Geht’s auch ‘ne Nummer kleiner? Na klar. Als da wäre die Prepperin. Also die, die vorbereitet sein will und für den Fall der Fälle Vorräte zu Hause stapelt. Das Bundesamt für Zivilschutz bietet dafür eine Informationsschrift an. Laut dieser Empfehlung sind z.B. für jeden Erwachsenen für zehn Tage 20 Liter Wasser zu lagern. Natürlich entsprechende Mengen Reis, Nudeln, Kartoffeln und andere Nahrungsmittel. Für eine vierköpfige Familie kommt da schon ein stattliches Warenlager zusammen. Im Modell Linear sechs Meter unter der Erde ist da Platz genug, aber in einer normalen 3-bis-4-Zimmer-Wohnung? Aber Carmen Priego, die diese Prepperin gibt, lässt sich vom zynischen Einzelkämpfer Georg Böhm ihren Optimismus bezüglich Solidarität in der Krise nicht nehmen. Das wird gelegentlich zu Recht lautstark verhandelt, aber leider überschreit der Mann die Frau. Mag zwar die Realität sein außerhalb des Theaters, ist aber schlecht für’s Zuhören, wenn man Carmen Priego nur noch reden sieht. Der Einzelkämpfer sitzt draußen im kalten, feuchten Wald und lässt sich von einem Trainer einweisen ins Überleben in der Wildnis: Feuer entfachen mit feuchtem Holz, Früchte der Natur ernten, ein trockenes Lager einrichten, kleine Verletzungen selber behandeln.
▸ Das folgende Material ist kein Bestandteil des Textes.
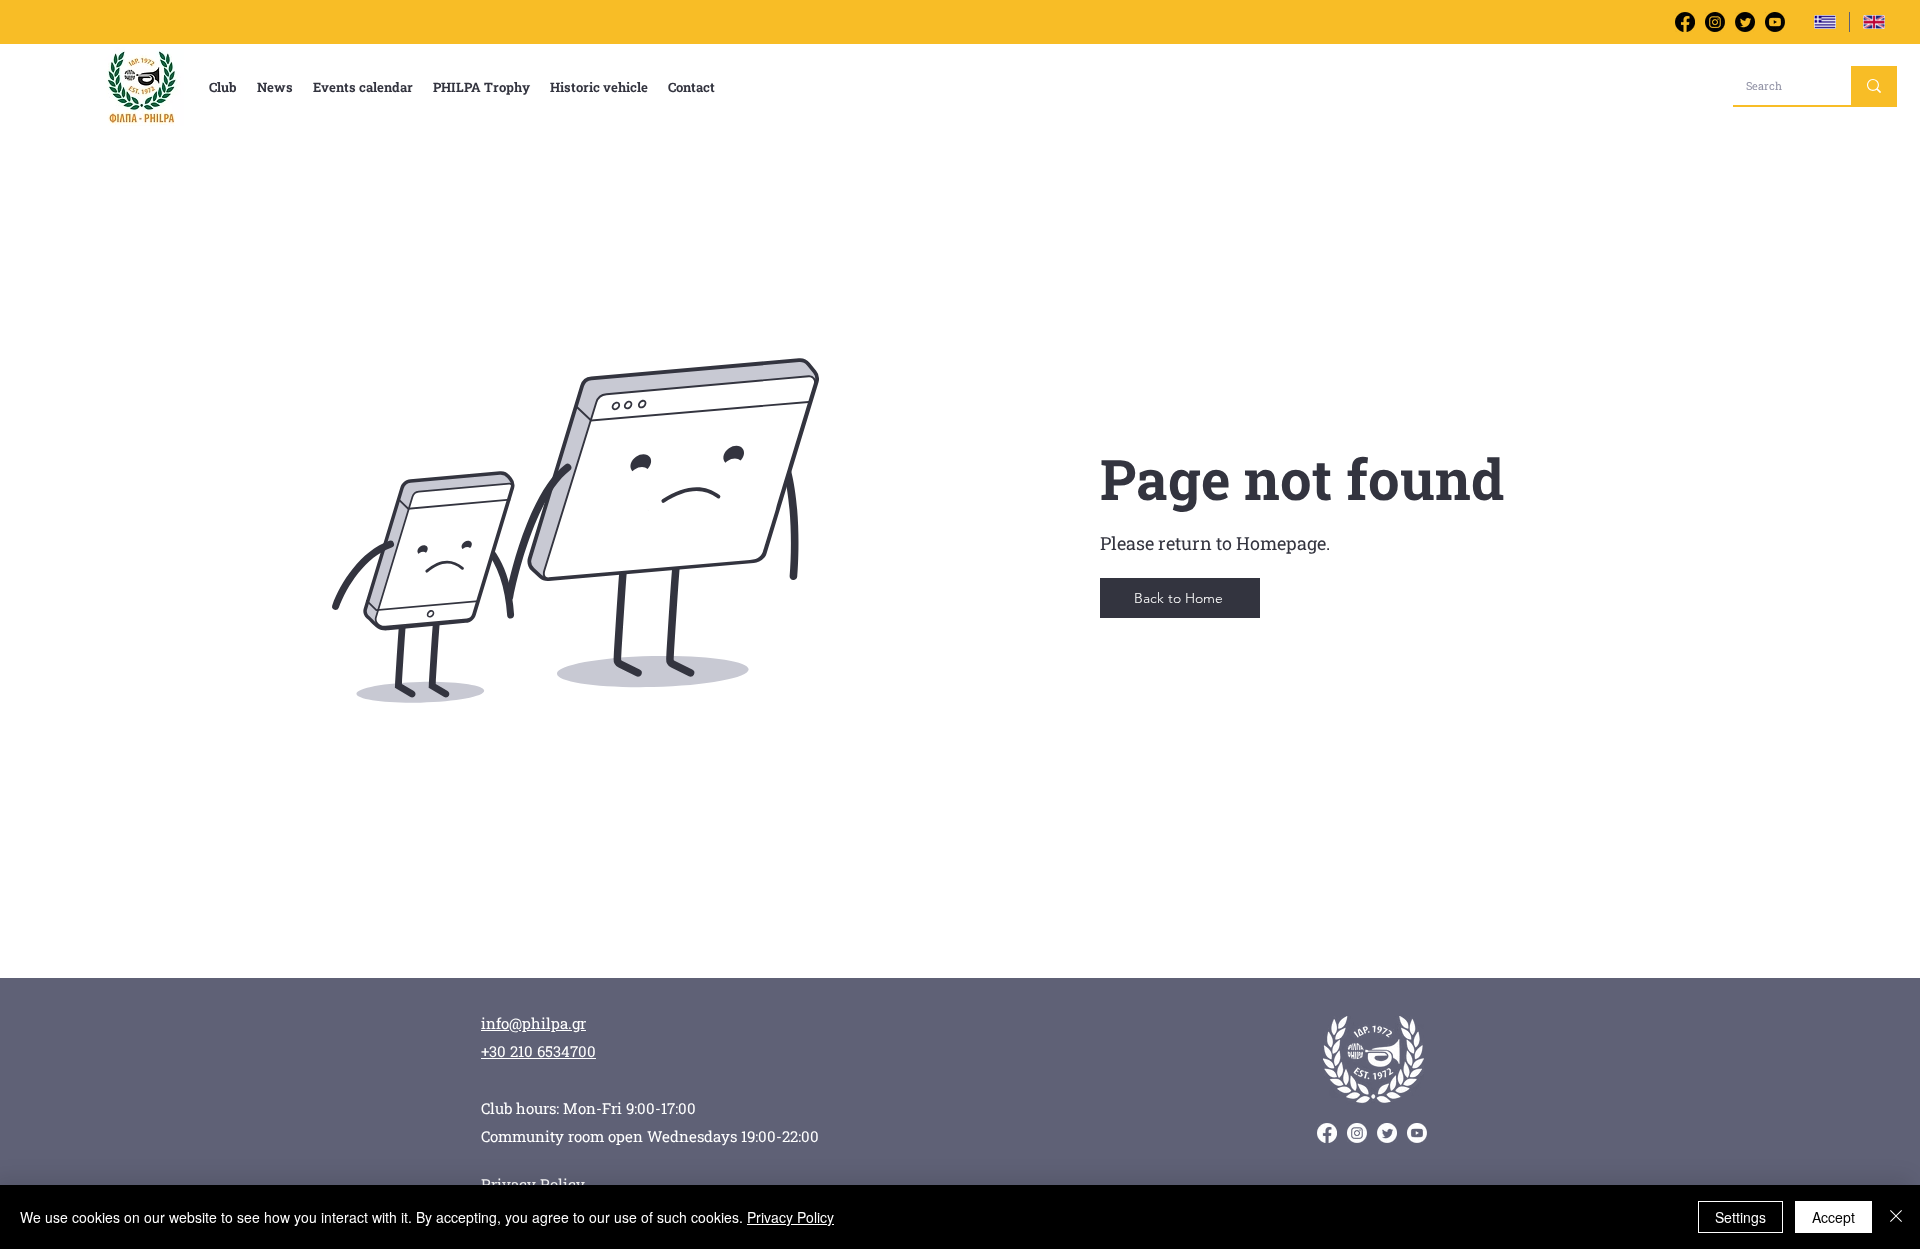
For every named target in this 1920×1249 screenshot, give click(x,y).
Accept (1833, 1217)
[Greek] (1825, 22)
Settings (1740, 1217)
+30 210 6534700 (538, 1051)
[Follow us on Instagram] (1715, 22)
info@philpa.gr (533, 1023)
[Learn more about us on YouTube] (1775, 22)
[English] (1873, 22)
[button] (223, 87)
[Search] (1874, 85)
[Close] (1896, 1217)
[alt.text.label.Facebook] (1685, 22)
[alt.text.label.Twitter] (1745, 22)
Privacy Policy (790, 1217)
Die Dritte im Bunde ist Amy Lombardi. Sie steht für die junge Generation wie Fridays for Future oder die Letzte Generation. Sie führt sehr exemplarisch vor, wie die Gesellschaft diese Ansätze auflaufen lässt. Also ist es auch die junge, verzweifelte Generation, die zum letzten Mittel greift: Und als Amy Lombardi dann den berühmten roten Knopf drückt, laufen mit viel Lärm Sequenzen von Untergangszenarien ab, immer wieder entfalten sich Atompilze, von ihr immer wieder kommentiert mit den Worten „Game over“. Doch es geht hier nicht um Spiel, sondern um die Realität.
Regisseur dieser in Ansätzen als Inszenierung zu erkennenden Veranstaltung ist der renommierte Videofilmer Konrad Kästner. Die Inszenierung ist proppevoll mit Videos, die zwar viel erklären und Vieles klarstellen. Aber der Abend erhält so etwas von einer Infoveranstaltung der VHS Bielefeld. Bezeichnend dafür ist das Interview mit dem Bielefelder Feuerwehrmann Gordon Majewski. Sehr klar stellt er dar, was die Feuerwehr im Katastrophenfall zu tun hat. Das klingt alles sehr glaubhaft. Bloß die Frage, wie denn die Feuerwahr der Panik Herr werden will im Extremfall, entlarvt den allenfalls guten Willen der zur Hilfe verpflichteten Frauen und Männer. Es ist ja auch die Frage, ob und wie das alles funktionieren soll oder kann, wenn z. B. das Stromnetz lahmgelegt ist. Der Einzelkämpfer Georg Böhm entfaltet dieses Horrorszenario, in dem nur noch mechanische Vorgänge am besten bei Tageslicht funktionieren.
Das Publikum dankte mit schier nicht enden wollendem Beifall. Ein Gradmesse dafür, dass diese Arbeit einen Nerv getroffen hat.